Broadly, there are two reasons to have health insurance:
• Health insurance supports you if you get sick • Health insurance helps you avoid getting sick to begin with Let’s look at each of these reasons in more detail.
Health Insurance as a Safety Net
It’s important to have health insurance as a safety net. If you unexpectedly get sick or injured, health insurance is there to help cover costs that you likely can’t afford to pay on your own.
Health care can be very expensive. It can be an enormous financial burden. Surgery, emergency care, prescription drugs, lab work, scans, and examinations – these sorts of costs can add up very quickly. They can even be high enough to cause individuals to go bankrupt, or to turn down care that they need but can’t afford out-of-pocket.
But, with health insurance, you’re not facing those costs as an individual; there’s an insurance plan helping you cover the costs, and help you navigate the confusion of medical billing.
Let’s face it, medical bills aren’t the sort of thing you want to be dealing with while ill, injured, in a hospital bed or the emergency room. It’s smart to make difficult financial decisions ahead of time, by getting health insurance before you get sick.
Preventing Illness
The other reason it’s important to have health insurance is that it makes it easier for you to keep from getting sick in the first place.
Having health insurance makes it easier for you to access – that is, find and pay for – routine and preventive health care. This includes:
- • Annual checkups
- • Vaccinations (flu shots, MMR, etc.)
- • Blood tests and lab work
- • Scans and screenings
- • These all play a role in keeping you healthy, and diagnosing any illness you might have as soon as possible.

WORK TO COMPLETE: In the health insurance passage, begin at the words "But, with health" and stop after "you get sick.". Write that part out again, substituting "intensive care unit" for "emergency room".

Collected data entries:
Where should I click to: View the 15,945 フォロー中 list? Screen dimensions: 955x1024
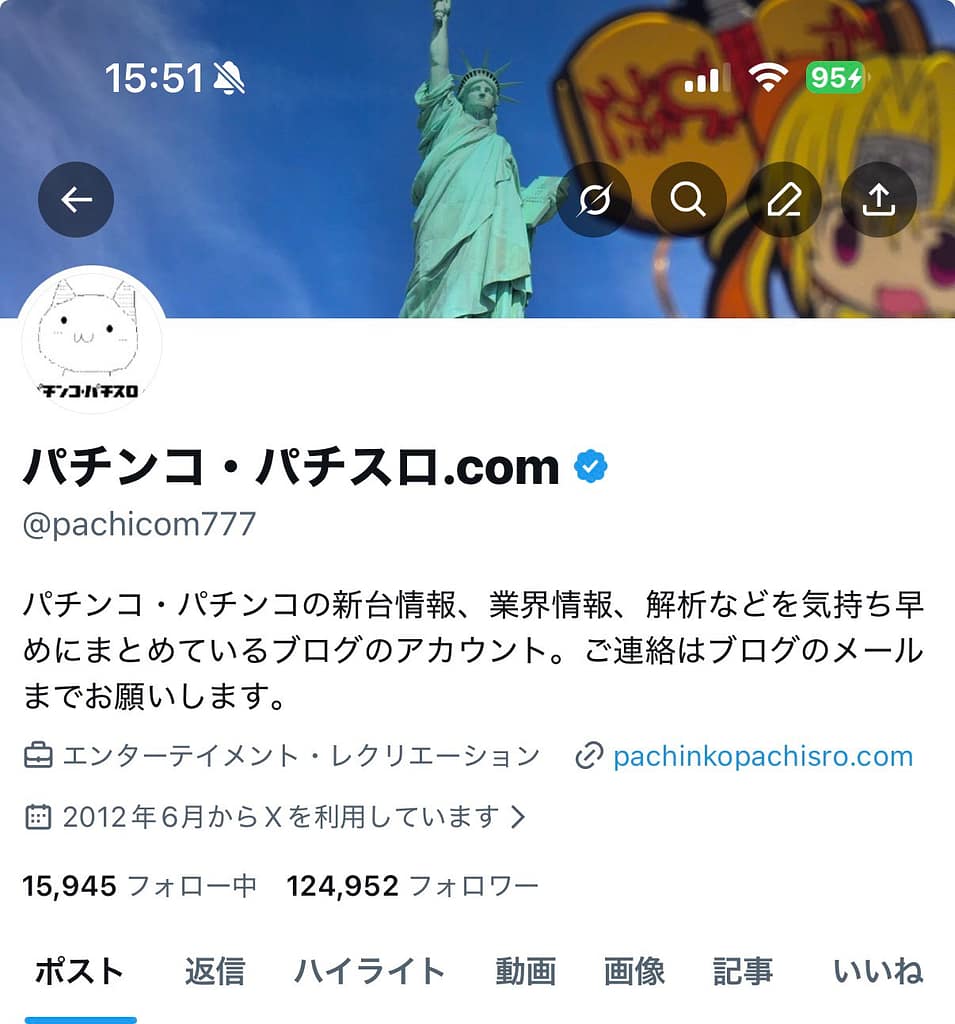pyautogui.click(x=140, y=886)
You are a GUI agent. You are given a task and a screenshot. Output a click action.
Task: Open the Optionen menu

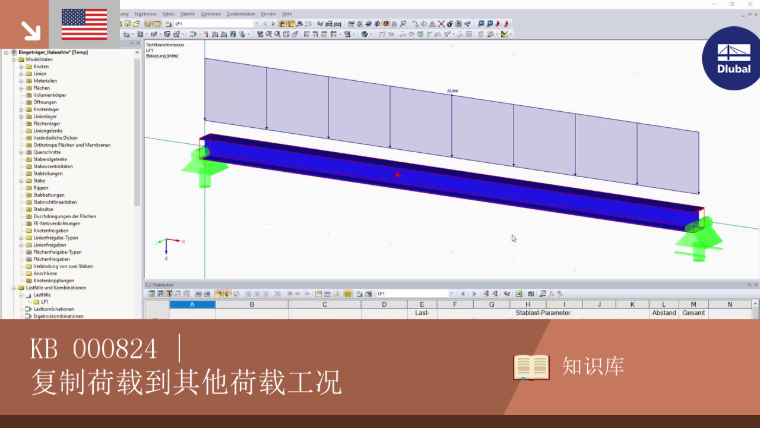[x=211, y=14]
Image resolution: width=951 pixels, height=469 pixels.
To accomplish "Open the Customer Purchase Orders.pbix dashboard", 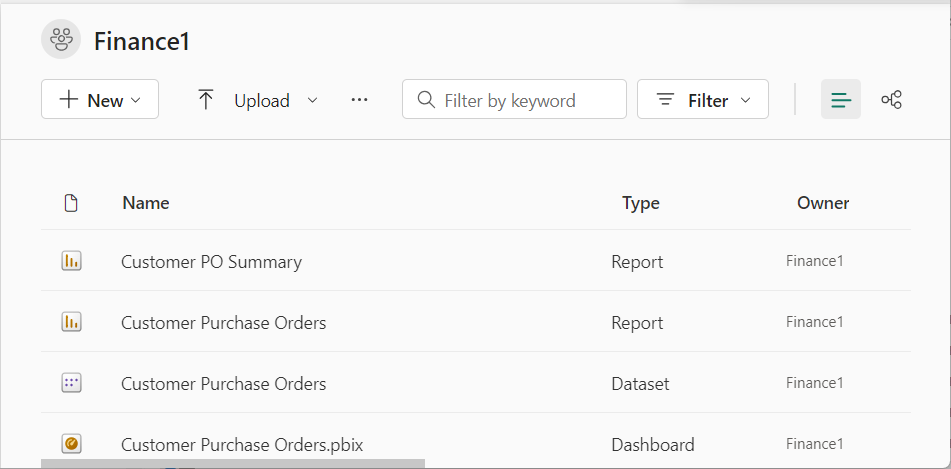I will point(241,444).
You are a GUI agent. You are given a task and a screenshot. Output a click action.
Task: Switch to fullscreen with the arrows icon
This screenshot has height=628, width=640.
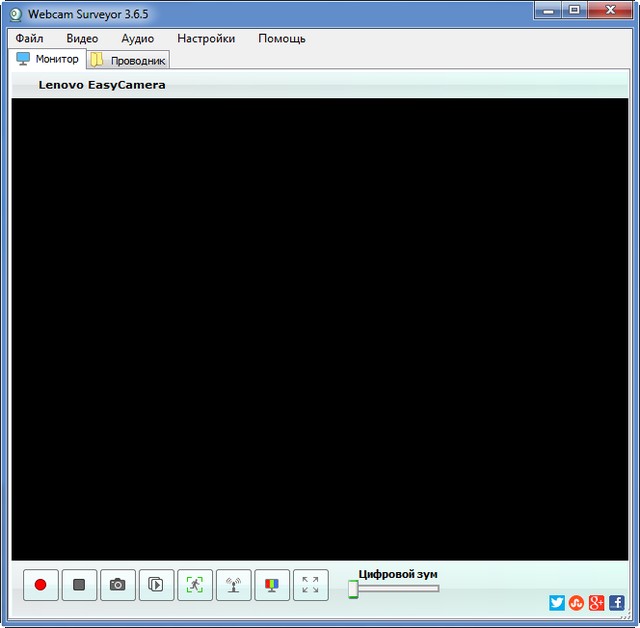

EXERCISE RESPONSE:
But, with health insurance, you’re not facing those costs as an individual; there’s an insurance plan helping you cover the costs, and help you navigate the confusion of medical billing.
Let’s face it, medical bills aren’t the sort of thing you want to be dealing with while ill, injured, in a hospital bed or the intensive care unit. It’s smart to make difficult financial decisions ahead of time, by getting health insurance before you get sick.